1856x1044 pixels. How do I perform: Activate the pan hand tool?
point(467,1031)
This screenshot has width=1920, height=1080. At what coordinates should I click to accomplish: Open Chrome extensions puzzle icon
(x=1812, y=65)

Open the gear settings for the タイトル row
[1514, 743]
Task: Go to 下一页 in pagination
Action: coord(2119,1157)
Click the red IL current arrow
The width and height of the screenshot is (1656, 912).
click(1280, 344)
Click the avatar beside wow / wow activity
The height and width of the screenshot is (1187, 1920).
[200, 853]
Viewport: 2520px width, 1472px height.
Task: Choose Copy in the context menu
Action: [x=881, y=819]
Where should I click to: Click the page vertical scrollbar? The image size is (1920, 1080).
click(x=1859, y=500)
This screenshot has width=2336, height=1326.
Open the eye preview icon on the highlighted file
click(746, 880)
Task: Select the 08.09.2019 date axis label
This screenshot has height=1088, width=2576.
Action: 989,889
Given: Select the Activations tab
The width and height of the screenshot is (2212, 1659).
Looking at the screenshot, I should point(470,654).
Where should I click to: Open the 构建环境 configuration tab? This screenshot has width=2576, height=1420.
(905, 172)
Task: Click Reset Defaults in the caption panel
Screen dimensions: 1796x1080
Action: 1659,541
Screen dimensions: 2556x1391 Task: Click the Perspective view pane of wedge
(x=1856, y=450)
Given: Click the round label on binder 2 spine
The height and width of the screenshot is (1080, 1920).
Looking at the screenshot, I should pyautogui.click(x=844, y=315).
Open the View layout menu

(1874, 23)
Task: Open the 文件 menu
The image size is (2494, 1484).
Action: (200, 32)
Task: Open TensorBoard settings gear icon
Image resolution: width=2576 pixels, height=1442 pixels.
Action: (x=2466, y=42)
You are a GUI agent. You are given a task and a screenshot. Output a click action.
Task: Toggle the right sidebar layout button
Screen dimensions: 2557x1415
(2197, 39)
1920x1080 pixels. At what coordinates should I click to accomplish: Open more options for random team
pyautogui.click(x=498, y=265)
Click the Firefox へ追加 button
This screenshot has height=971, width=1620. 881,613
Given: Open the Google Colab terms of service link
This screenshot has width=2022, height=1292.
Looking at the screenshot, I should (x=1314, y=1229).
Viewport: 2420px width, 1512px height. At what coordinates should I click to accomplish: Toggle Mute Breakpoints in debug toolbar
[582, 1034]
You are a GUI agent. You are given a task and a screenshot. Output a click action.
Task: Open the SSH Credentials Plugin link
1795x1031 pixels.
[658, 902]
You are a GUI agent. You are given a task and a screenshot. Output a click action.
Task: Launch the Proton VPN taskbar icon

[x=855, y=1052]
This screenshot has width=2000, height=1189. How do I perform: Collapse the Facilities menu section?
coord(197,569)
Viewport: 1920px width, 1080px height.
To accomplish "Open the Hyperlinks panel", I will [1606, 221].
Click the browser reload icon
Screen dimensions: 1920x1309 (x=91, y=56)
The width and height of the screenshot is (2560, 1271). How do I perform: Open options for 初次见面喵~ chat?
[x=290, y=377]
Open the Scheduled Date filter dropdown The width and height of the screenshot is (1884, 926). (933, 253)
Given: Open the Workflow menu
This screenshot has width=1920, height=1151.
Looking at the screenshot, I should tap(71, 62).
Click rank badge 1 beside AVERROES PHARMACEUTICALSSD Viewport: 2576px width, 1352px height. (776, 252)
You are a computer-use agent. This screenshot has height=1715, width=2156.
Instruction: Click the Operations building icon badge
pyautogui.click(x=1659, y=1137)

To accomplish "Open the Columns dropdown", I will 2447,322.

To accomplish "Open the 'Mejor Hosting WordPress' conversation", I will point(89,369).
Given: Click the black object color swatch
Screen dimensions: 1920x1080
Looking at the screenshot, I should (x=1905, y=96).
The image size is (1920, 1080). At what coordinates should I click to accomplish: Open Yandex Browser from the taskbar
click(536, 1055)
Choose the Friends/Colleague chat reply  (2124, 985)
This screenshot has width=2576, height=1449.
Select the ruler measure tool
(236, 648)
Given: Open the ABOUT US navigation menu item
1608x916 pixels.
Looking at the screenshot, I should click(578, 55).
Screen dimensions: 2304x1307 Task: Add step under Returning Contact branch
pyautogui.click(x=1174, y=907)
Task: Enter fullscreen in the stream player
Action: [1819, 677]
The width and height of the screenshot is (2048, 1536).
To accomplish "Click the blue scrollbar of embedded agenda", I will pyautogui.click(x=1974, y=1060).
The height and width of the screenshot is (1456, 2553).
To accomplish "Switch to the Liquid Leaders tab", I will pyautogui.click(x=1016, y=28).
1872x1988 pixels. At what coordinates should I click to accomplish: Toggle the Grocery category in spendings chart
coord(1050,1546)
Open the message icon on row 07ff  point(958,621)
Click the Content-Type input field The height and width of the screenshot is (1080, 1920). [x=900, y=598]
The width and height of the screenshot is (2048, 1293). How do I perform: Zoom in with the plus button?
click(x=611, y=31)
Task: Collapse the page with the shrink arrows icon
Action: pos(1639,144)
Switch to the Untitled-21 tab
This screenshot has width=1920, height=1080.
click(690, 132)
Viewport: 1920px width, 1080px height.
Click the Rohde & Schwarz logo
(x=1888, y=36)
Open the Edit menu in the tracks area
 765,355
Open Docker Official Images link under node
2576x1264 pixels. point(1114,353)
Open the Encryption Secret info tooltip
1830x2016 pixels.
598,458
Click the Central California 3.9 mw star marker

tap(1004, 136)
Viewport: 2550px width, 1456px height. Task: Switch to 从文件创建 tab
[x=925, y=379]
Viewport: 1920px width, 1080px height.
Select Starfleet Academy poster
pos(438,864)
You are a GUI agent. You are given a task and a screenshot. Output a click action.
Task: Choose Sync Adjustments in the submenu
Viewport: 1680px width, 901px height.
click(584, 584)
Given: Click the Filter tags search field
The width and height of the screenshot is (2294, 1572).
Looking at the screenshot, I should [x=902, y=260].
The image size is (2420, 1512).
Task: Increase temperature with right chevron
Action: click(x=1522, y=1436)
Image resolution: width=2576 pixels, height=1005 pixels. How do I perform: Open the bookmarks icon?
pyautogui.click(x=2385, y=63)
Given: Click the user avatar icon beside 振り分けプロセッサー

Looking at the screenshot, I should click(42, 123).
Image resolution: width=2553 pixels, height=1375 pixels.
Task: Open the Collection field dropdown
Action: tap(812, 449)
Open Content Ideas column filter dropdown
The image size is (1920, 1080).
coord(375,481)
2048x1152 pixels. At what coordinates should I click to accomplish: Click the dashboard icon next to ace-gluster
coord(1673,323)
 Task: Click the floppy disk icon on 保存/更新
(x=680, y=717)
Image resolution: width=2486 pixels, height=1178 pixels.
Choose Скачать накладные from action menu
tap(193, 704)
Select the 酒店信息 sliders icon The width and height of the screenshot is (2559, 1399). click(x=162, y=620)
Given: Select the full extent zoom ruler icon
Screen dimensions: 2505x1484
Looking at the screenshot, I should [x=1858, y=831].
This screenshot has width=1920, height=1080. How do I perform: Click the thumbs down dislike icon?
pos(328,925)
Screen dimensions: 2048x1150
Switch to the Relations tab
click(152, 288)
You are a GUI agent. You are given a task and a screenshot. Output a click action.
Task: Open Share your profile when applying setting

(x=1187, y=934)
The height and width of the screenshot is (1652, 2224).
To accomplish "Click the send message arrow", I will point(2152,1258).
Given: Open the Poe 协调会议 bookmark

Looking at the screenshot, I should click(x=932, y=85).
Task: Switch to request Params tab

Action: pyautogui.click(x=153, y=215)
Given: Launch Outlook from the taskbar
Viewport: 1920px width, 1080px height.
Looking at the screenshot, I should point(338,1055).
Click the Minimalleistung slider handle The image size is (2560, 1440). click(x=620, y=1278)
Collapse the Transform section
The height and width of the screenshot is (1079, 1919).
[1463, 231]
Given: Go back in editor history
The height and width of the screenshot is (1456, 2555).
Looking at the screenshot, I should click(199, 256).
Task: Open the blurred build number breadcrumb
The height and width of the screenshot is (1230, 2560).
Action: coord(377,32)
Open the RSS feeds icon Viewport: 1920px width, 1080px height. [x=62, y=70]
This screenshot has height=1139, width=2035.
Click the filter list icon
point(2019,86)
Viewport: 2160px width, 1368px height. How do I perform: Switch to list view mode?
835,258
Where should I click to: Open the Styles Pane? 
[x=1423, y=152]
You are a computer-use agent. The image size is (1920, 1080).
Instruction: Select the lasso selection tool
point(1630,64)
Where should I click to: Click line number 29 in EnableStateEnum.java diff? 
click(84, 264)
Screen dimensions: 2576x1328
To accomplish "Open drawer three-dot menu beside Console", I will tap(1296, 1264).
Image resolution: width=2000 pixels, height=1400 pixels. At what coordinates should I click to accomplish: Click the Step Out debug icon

---

(EXERCISE DETAILS) The output must consist solely of the lines from the first line of the records through the line containing "Given: Open the Google", reproduced exactly.

(THE COMPLETED TASK)
1856x1044 pixels. How do I perform: Activate the pan hand tool?
point(467,1031)
This screenshot has width=1920, height=1080. At what coordinates should I click to accomplish: Open Chrome extensions puzzle icon
(x=1812, y=65)

Open the gear settings for the タイトル row
[1514, 743]
Task: Go to 下一页 in pagination
Action: coord(2119,1157)
Click the red IL current arrow
The width and height of the screenshot is (1656, 912).
click(1280, 344)
Click the avatar beside wow / wow activity
The height and width of the screenshot is (1187, 1920).
[200, 853]
Viewport: 2520px width, 1472px height.
Task: Choose Copy in the context menu
Action: [x=881, y=819]
Where should I click to: Click the page vertical scrollbar? The image size is (1920, 1080).
click(x=1859, y=500)
This screenshot has width=2336, height=1326.
Open the eye preview icon on the highlighted file
click(746, 880)
Task: Select the 08.09.2019 date axis label
This screenshot has height=1088, width=2576.
Action: 989,889
Given: Select the Activations tab
The width and height of the screenshot is (2212, 1659).
Looking at the screenshot, I should point(470,654).
Where should I click to: Open the 构建环境 configuration tab? This screenshot has width=2576, height=1420.
(905, 172)
Task: Click Reset Defaults in the caption panel
Screen dimensions: 1796x1080
Action: 1659,541
Screen dimensions: 2556x1391 Task: Click the Perspective view pane of wedge
(x=1856, y=450)
Given: Click the round label on binder 2 spine
The height and width of the screenshot is (1080, 1920).
Looking at the screenshot, I should pyautogui.click(x=844, y=315).
Open the View layout menu

(1874, 23)
Task: Open the 文件 menu
The image size is (2494, 1484).
Action: (200, 32)
Task: Open TensorBoard settings gear icon
Image resolution: width=2576 pixels, height=1442 pixels.
Action: (x=2466, y=42)
You are a GUI agent. You are given a task and a screenshot. Output a click action.
Task: Toggle the right sidebar layout button
Screen dimensions: 2557x1415
(2197, 39)
1920x1080 pixels. At what coordinates should I click to accomplish: Open more options for random team
pyautogui.click(x=498, y=265)
Click the Firefox へ追加 button
This screenshot has height=971, width=1620. 881,613
Given: Open the Google Colab terms of service link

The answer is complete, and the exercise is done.